Tempo di lettura: 2 minuti

Loading

Le politiche anti DEI nel Regno Unito, la Germania e il carbone, le 500 strade green a Parigi

1 – La crociata contro le politiche DEI hanno attraversato l’Atlantico. Dagli Stati Uniti al Regno Unito, dove i principali regolatori finanziari hanno scartato le nuove regole proposte per aumentare la diversità e l’inclusione nel settore finanziario. La decisione dei regolatori segue un significativo feedback del settore: è emerso che c’è timore di un eccesso di regolamentazione, di conseguenza, si concentreranno su iniziative volontarie dell’industria piuttosto che imporre nuovi obblighi di segnalazione.

2 – Stop al carbone e all-in sulla bioenergia in Germania. Un futuro governo federale composto da cristiano-democratici (CDU/CSU) e socialdemocratici (SPD) pensa di smantellare le centrali a carbone tedesche in base alle tempistiche di aggiunta alla rete delle centrali a gas. Come riporta il sito Euractiv, c’è un documento in cui si scrive: “Ci atteniamo al percorso concordato di eliminazione graduale della produzione di energia elettrica da lignite entro il 2038”. Dunque, l’orizzonte c’è ma è stato dilatato nel tempo: infatti la posizione del governo uscente tra SPD, Verdi e Liberi Democratici di exit strategy dal carbone entro il 2030 è svanita.

3 – L’Agenzia per la Protezione Ambientale degli Stati Uniti (EPA) ha annunciato la volontà di tornare sulla decisione del 2009 che riconosceva i gas serra come una minaccia per la salute pubblica, presa dall’Endangerment Finding, adottato sotto l’amministrazione Obama. Questo è solo un pezzo di una strategia tesa dell’Agenzia a smantellare una serie di regolamenti ambientali.

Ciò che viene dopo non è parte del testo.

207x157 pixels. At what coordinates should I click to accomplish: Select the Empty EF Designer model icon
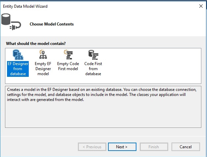43,55
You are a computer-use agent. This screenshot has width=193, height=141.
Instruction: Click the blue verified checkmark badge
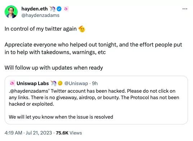[x=59, y=9]
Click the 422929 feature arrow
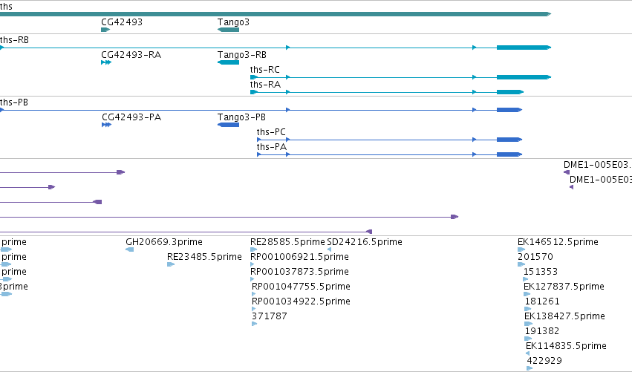 [x=530, y=368]
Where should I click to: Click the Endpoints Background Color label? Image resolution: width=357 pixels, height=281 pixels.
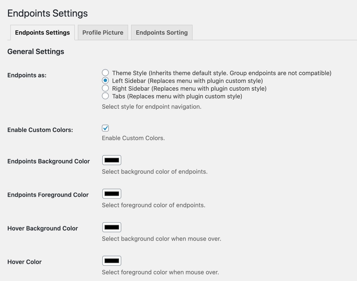[48, 161]

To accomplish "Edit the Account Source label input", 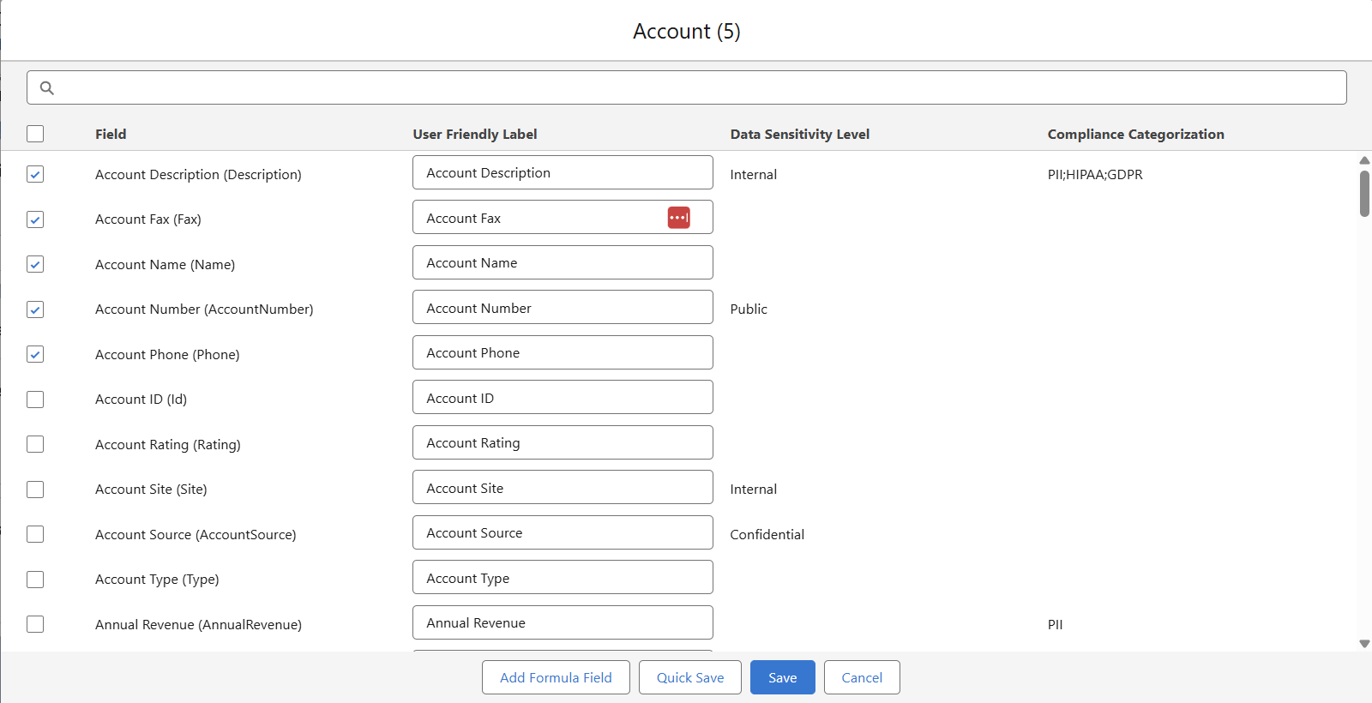I will click(563, 533).
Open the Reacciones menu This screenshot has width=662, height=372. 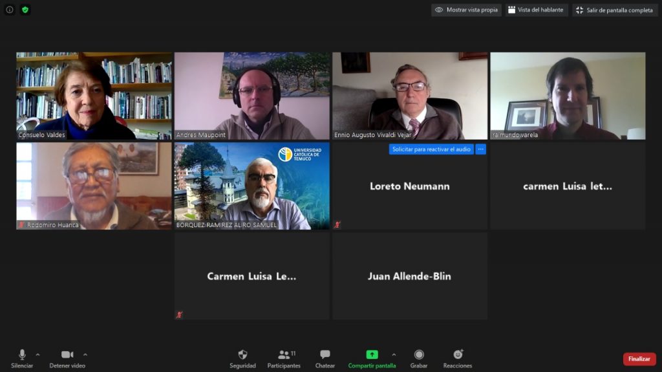click(x=458, y=358)
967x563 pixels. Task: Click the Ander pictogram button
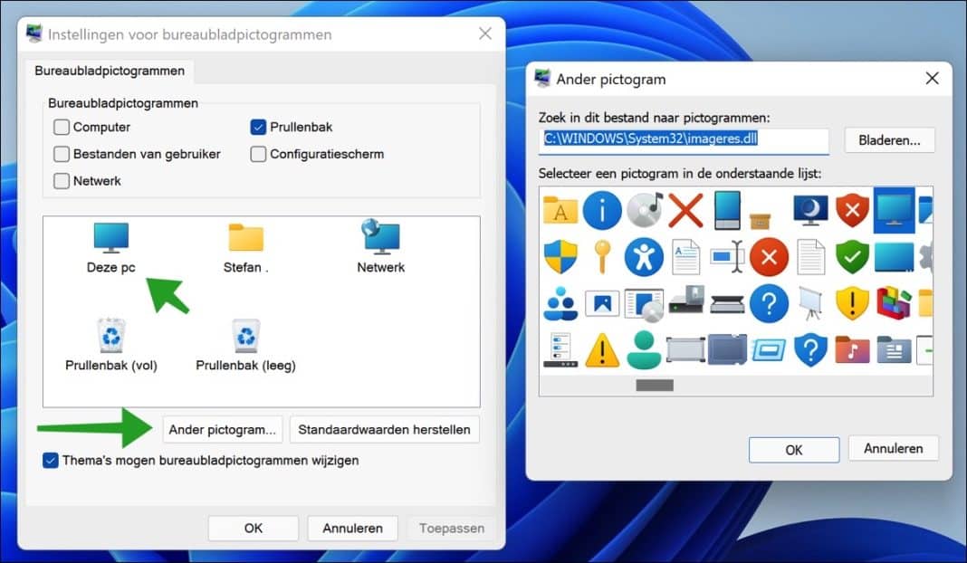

Soprattutto nelle mire dell’EPA ci sarebbero le emissioni industriali, le norme sui veicoli elettrici e la protezione delle risorse idriche.

4 – La pedonalizzazione e la trasformazione in aree green di 500 nuove strade a Parigi: è stato deciso da una porzione di cittadini, nell’ambito di una consultazione popolare voluta dal Comune, per il miglioramento della qualità della vita urbana, riducendo l’inquinamento atmosferico e contrastando gli effetti dei cambiamenti climatici. Ecco quindi le città giardino (ce ne sono già 300), ossia strade pedonalizzate e arricchite con spazi verdi, con l’obiettivo di avere una strada verde e pedonale a meno di 300 metri da ogni abitante. I lavori dovrebbero essere portati a termine entro quattro anni. 

5 – La realtà ha battuto anche le previsioni degli scienziati: l’innalzamento dei mari procede a un ritmo più alto del previsto. Quindi, il 2024 non è stato solo l’anno più caldo di sempre secondo le statistiche, ora c’è anche uno studio della Nasa secondo cui il livello dei mari di tutto il mondo è cresciuto in media di 0,59 centimetri l’anno. La stima effettuata dagli stessi scienziati era di 0,43 centimetri. La motivazione, secondo la Nasa, starebbe nella fusione di ghiacciai e ghiacci polari dovuta al caldo eccessivo registrato a più riprese nelle regioni artica e antartica, nonché in quelle alpine. E ha contribuito anche un incremento inaspettato del riscaldamento delle acque marine.